Two days into being another year older, at an age when one becomes inclined to take stock of one's place in life, I still feel less than contemplative. Yet I had a bit of, well, an epiphany as I drove down a lonely country road yesterday, listening to the NPR program Speaking Of Faith.
Not a show I listen to regularly, or at all, partly because of my cynical aversion to all things faith-based, but mostly because the program tends to have a typical public radio touchy-feeliness, a vaguely New Age approach to all the world's religions, suggesting they're all basically the same, ignoring the more unpleasant aspects of all of them while proffering them as a feel-good panacea for life's problems.

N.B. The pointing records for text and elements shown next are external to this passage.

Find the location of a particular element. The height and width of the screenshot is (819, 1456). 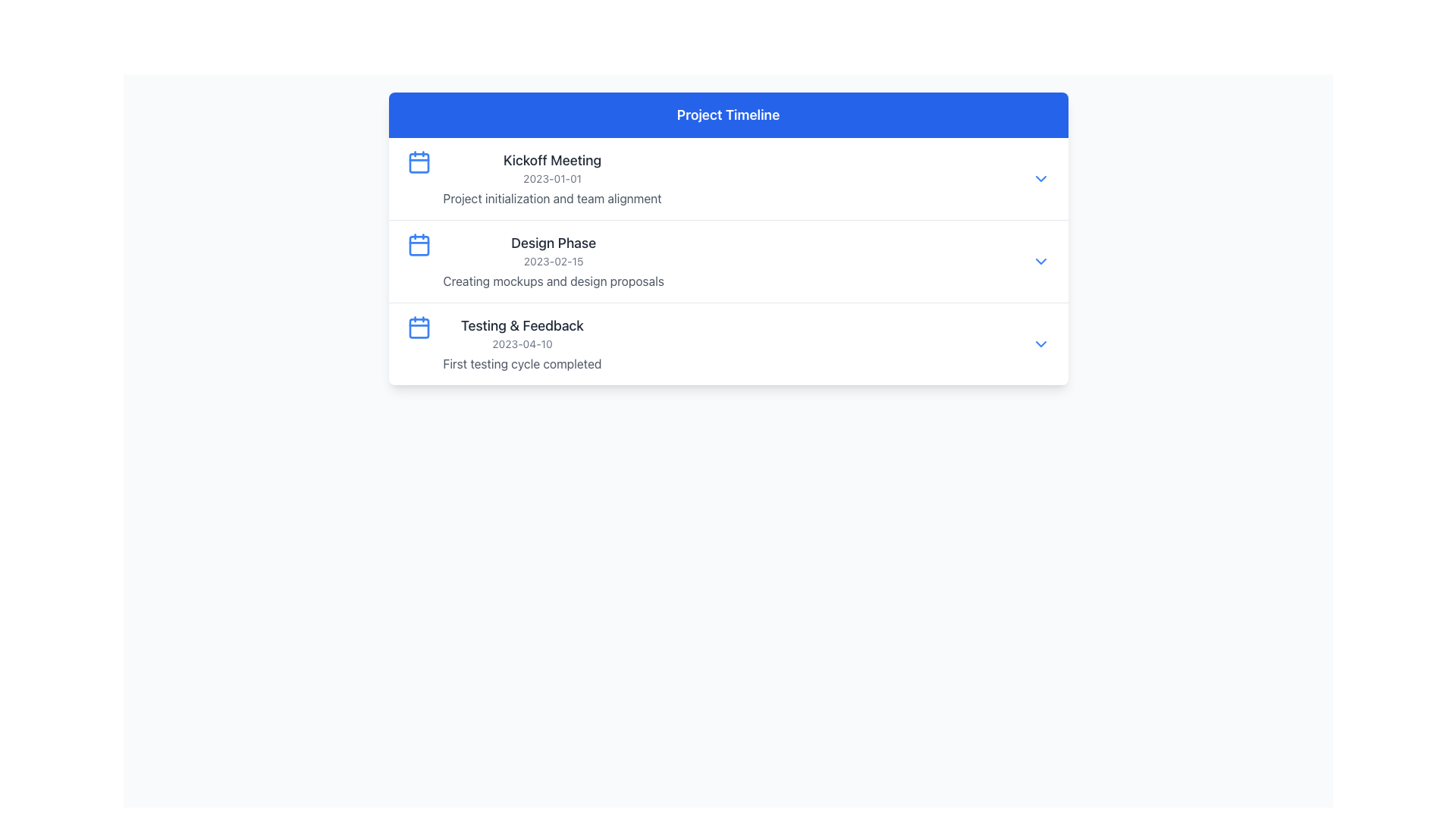

text content of the timeline entry labeled 'Testing & Feedback', which includes the date '2023-04-10' and the description 'First testing cycle completed' is located at coordinates (504, 344).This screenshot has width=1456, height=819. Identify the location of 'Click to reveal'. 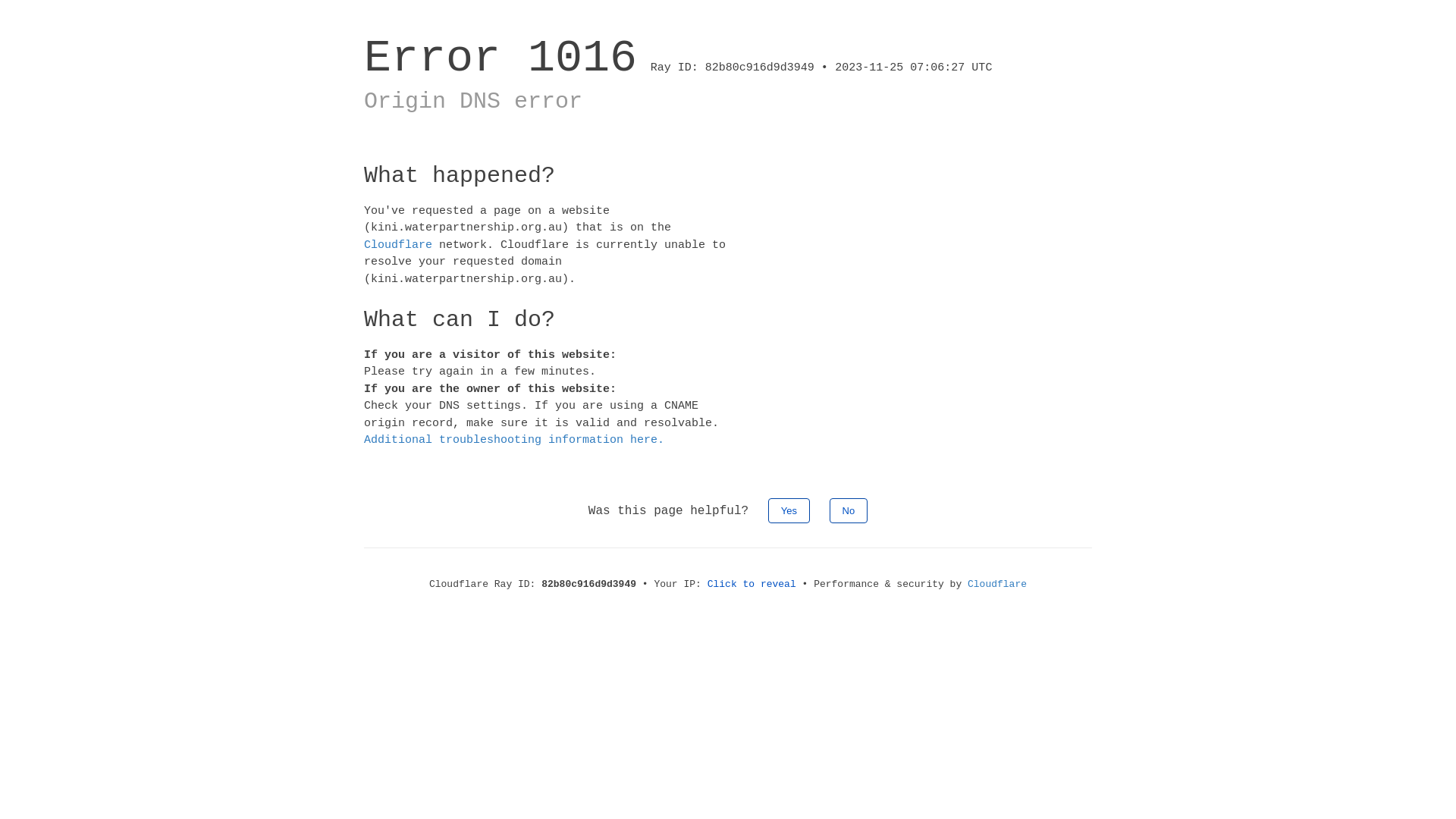
(752, 582).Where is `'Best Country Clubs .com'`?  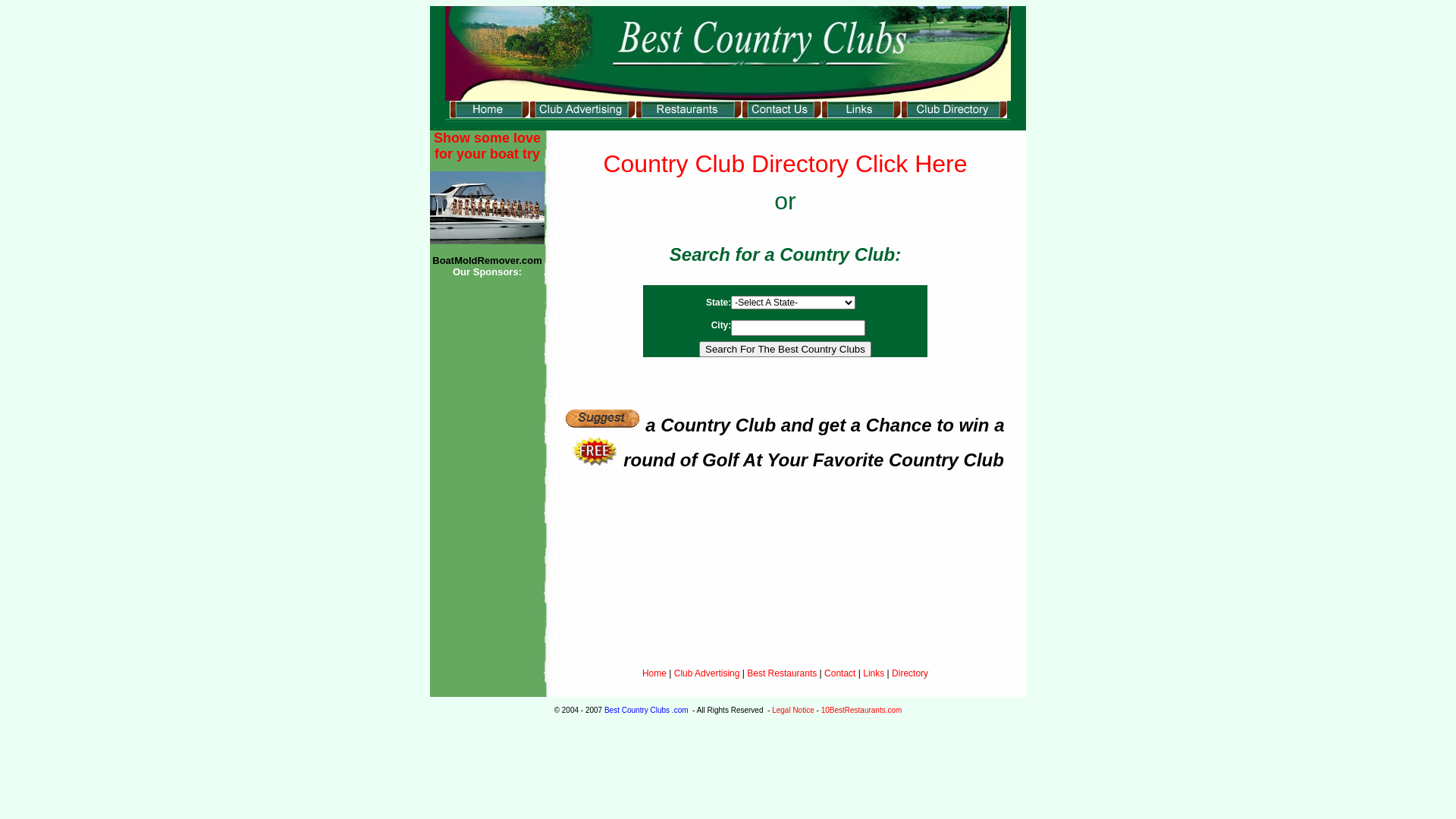
'Best Country Clubs .com' is located at coordinates (603, 710).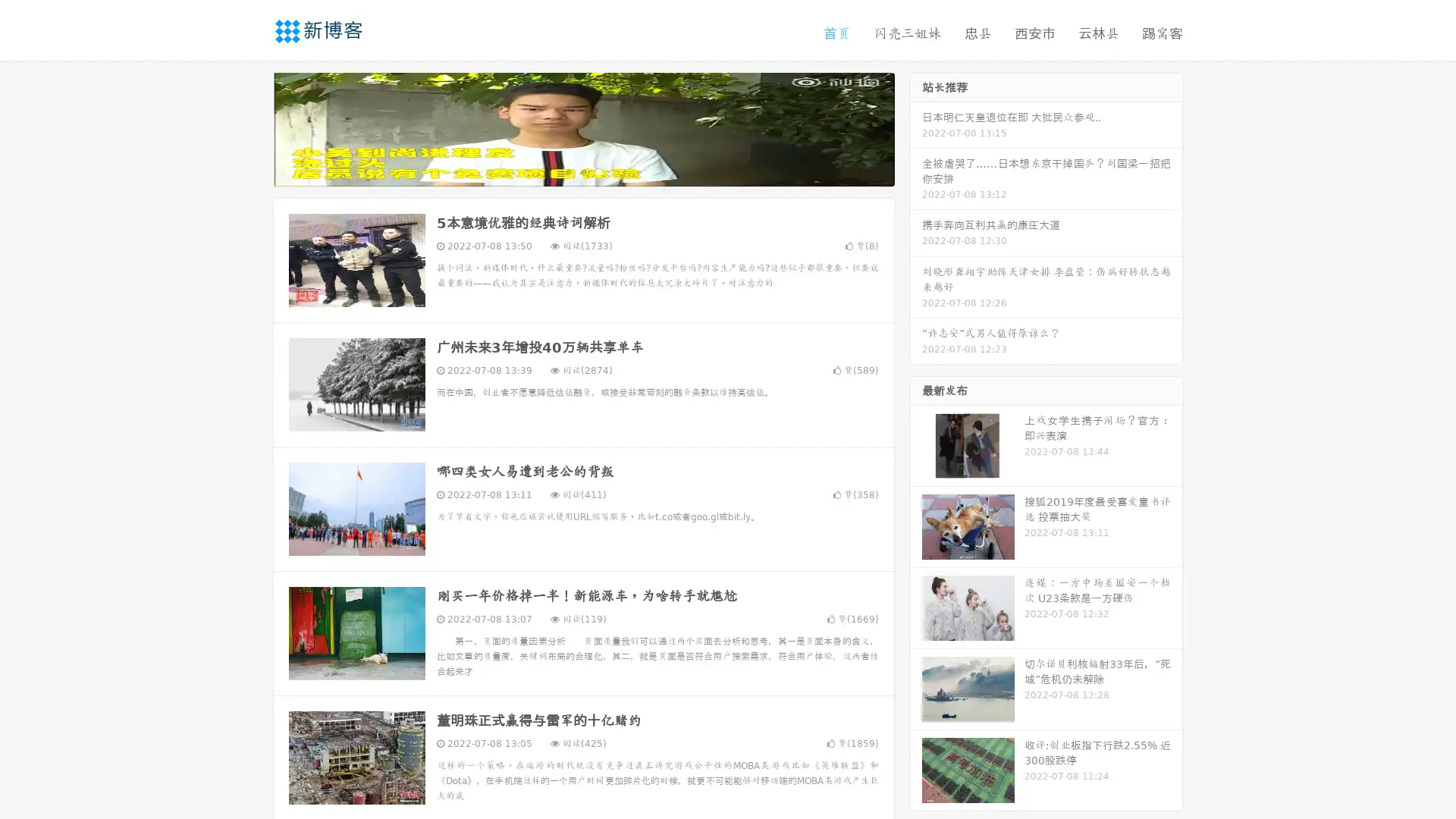  I want to click on Go to slide 2, so click(582, 171).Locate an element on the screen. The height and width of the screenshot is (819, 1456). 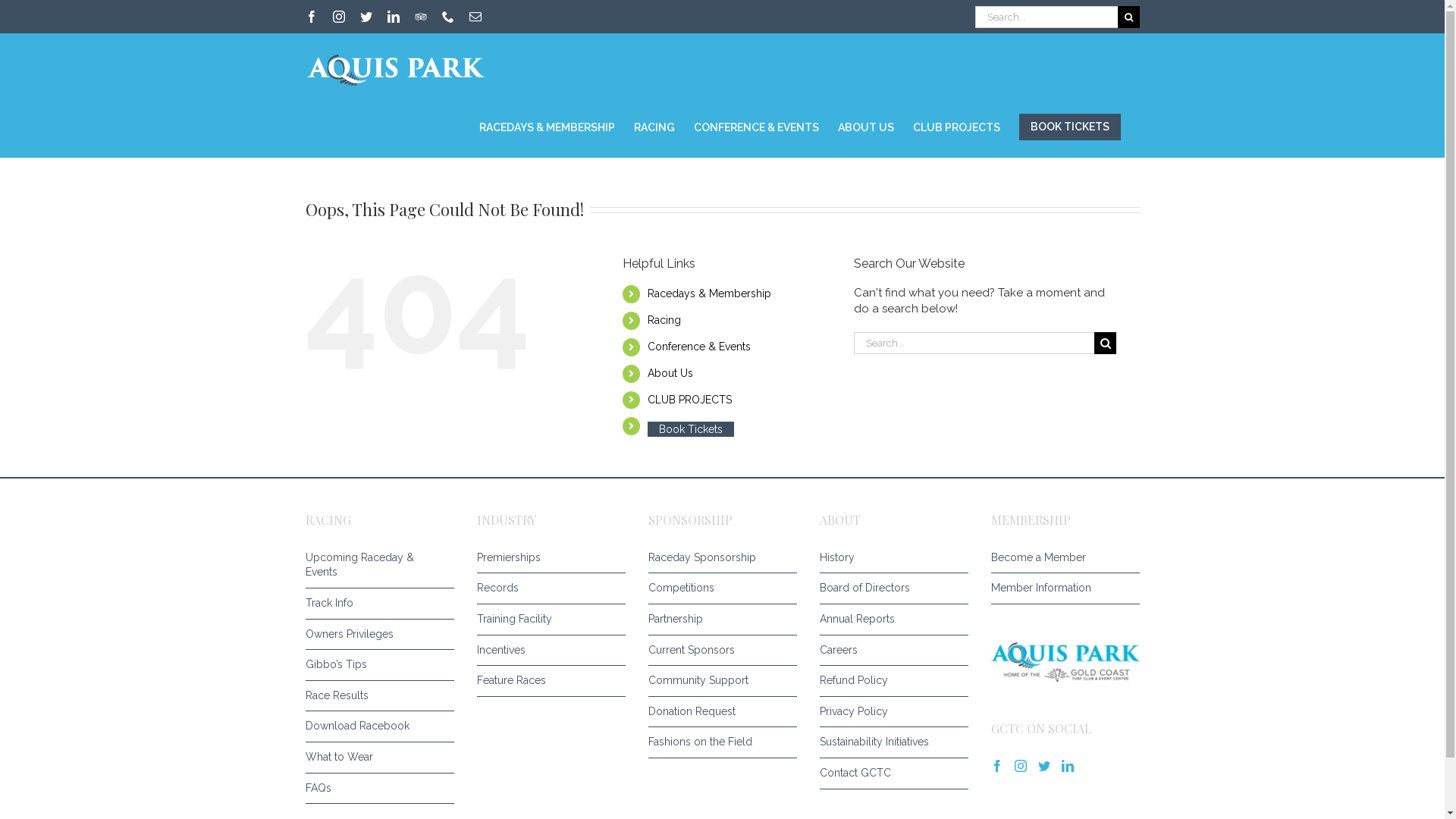
'Owners Privileges' is located at coordinates (375, 635).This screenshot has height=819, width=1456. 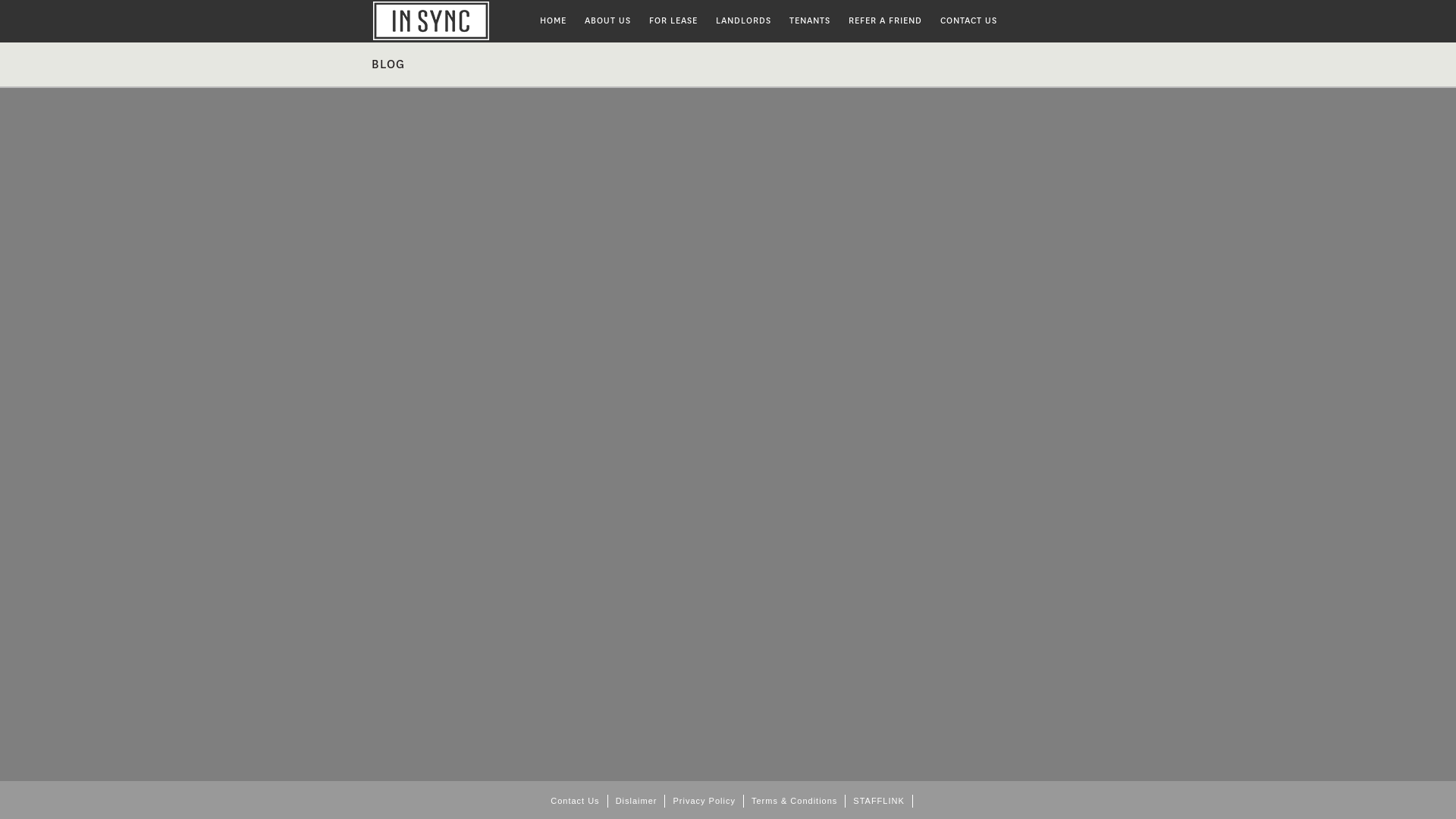 What do you see at coordinates (968, 20) in the screenshot?
I see `'CONTACT US'` at bounding box center [968, 20].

Which is basically what this particular installment did, but in a somewhat more arresting way than usual. This hour was devoted to essays from listeners explaining how their faith has allowed them to weather the current financial crisis, and even larger personal issues. People spoke of their ability to sustain themselves emotionally and mentally despite job loss, homelessness, even catastrophic illness.
Their voices sounded so serene, so...calm. Me, I'm a bundle of anxieties. I couldn't possibly sound calm, because I never am. And I wondered, as I observed the dark gray clouds rolling in from the west, why it's so hard for me to relax. And I had the standard knee-jerk response: Could it be a lack of spirituality?
But that depends on definitions. If spirituality is something we come to strictly through affiliation with one of the world's accepted faiths--Judeo-Christian, Muslim, Buddhist, what have you--then true, I'm sadly lacking. Maybe I'm just too hard-headed, or too much the rationalist, but I can't make the leap of faith necessary to believe in God as centuries of cultural tradition depict Him. Everything I've ever believed in has either been revealed as a lie or otherwise become upended; why should I believe in something that can't even be proven true?
I'm an agnostic, though, not an atheist. I don't believe, but I don't disbelieve. Which is missing the point, I suppose, but surely it is better to question than to merely accept. And sometimes the questions almost seem to provide their own answers: The changing of seasons, night's transformation into day, the moon's pull on the tide, the ability to grow life-sustaining foods from mere dirt, the ability of life forms to adapt to their environment. The very existence of these things seems...miraculous.
There is, however, a capricious side to this natural order, and to it we sometimes ascribe motivations where none exist. Tsunamis can end hundreds of thousands of lives all at once, tornadoes destroy homes and livelihoods, diseases kill without mercy. We wonder why these things happen, but there is no Old Testament-style justice being meted out, or any larger meaning at all. It is simply the way things are, earth and nature moving to their own rhythms, which are beyond our understanding.
We're mortal, then. Our time here is finite, both are individual lives and the life of our species. And that's fine. I acknowledge that, accept it, even, in my own way, celebrate it. This, perhaps, is a reflection of my spiritual side. To so many of faith, our life here is merely the portal to the next world, but what if this is it? Whatever else I do, however uneventful my existence, I never take a single day for granted. And if I spend too much time worrying, if I rage repeatedly against the machine instead of taking time to relax, maybe that's just my attempt to make my mark in my limited time, to leave a trace of my existence, to say, by God, I lived.